Content starts

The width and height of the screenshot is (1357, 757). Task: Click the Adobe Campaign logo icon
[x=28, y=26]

Content ends
Content starts

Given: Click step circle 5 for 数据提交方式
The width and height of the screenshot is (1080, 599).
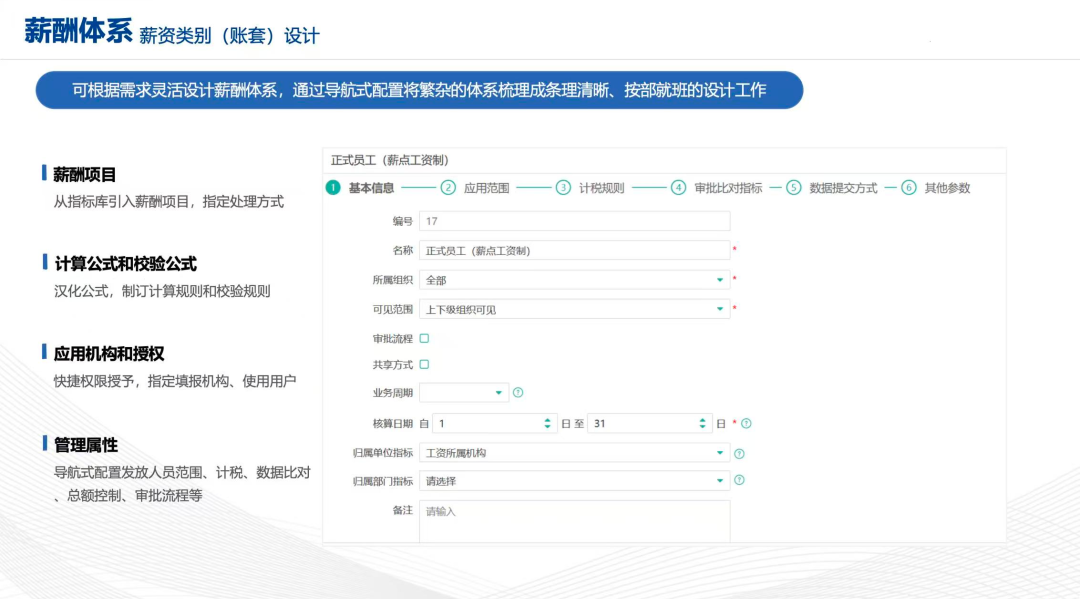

Content ends
Content starts

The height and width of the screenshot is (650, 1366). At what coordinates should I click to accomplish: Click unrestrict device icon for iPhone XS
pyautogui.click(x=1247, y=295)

Content ends

* Your task *
In the listing above, transcribe exactly everything from the line containing "Given: Click step circle 5 for 数据提交方式" down to the line containing "The width and height of the screenshot is (1080, 599).", including both and nothing more.

* Written response *
Given: Click step circle 5 for 数据提交方式
The width and height of the screenshot is (1080, 599).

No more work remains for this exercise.